[Start of section]

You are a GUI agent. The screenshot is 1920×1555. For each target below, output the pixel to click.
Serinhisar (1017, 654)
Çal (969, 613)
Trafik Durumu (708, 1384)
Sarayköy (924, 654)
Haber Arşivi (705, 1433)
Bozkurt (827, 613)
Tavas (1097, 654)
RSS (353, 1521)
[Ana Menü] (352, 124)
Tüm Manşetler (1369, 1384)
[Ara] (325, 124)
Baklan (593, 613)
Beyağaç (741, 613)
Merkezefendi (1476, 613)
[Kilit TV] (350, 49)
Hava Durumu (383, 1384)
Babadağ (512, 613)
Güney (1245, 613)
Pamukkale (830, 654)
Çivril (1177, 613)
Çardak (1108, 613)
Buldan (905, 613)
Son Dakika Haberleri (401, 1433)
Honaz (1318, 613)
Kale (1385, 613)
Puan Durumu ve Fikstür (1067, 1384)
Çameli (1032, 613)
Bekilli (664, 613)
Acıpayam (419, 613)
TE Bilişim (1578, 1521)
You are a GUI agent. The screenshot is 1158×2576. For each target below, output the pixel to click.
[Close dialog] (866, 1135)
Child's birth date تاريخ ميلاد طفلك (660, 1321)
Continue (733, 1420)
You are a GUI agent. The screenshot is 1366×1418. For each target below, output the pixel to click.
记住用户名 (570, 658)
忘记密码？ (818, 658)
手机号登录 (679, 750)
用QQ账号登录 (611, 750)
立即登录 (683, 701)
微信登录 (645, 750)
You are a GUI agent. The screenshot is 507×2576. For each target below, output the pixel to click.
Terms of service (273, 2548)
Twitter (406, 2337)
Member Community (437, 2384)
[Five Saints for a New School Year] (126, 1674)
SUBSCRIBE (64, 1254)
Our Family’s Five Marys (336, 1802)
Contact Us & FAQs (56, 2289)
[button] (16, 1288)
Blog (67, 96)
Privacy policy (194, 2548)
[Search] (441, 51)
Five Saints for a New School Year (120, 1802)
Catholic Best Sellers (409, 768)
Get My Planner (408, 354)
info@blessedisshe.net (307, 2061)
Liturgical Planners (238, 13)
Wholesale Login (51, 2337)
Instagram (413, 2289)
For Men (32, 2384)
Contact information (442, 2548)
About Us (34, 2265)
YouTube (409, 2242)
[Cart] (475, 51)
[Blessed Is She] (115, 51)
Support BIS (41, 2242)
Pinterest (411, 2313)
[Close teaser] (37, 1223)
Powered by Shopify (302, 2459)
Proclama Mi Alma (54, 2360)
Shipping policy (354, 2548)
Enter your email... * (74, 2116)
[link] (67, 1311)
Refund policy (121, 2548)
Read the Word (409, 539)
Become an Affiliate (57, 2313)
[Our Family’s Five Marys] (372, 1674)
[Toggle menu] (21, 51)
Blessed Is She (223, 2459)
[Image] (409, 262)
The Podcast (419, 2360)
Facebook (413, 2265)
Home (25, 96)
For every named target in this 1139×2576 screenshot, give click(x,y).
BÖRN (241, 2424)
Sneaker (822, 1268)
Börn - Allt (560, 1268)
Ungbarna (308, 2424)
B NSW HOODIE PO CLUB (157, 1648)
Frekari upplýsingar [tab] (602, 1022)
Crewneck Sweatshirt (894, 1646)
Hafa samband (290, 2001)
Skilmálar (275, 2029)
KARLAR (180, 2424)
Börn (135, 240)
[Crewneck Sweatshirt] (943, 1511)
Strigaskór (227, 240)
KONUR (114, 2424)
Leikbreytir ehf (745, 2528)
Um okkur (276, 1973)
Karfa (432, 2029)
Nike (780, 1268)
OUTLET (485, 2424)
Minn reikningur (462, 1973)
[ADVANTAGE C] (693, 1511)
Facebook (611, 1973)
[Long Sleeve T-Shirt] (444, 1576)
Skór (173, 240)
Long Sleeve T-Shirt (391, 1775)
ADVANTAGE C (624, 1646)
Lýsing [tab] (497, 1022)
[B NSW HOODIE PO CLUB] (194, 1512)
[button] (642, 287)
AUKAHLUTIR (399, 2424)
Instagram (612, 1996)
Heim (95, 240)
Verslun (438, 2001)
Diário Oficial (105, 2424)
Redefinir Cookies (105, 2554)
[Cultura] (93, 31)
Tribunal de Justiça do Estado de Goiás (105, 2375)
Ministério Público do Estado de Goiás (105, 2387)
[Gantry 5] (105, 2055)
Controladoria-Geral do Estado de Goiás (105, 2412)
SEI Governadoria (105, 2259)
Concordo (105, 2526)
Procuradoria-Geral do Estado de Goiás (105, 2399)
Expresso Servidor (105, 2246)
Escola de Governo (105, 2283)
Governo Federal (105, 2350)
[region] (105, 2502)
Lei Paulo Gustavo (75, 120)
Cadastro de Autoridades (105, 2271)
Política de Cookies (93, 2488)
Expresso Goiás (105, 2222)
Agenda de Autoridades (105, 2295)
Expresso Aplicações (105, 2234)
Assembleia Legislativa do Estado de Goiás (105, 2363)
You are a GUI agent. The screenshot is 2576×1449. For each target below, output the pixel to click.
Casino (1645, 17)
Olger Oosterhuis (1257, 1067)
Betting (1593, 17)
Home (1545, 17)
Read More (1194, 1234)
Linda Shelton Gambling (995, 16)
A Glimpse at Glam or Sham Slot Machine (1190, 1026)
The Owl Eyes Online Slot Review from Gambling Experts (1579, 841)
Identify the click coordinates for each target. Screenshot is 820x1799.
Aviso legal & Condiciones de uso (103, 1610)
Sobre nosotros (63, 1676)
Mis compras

[End of section]

→ Problem requirements: All lines that contain the word "Gambling" should be copied from the listing.

→ Exercise result:
Linda Shelton Gambling (995, 16)
The Owl Eyes Online Slot Review from Gambling Experts (1579, 841)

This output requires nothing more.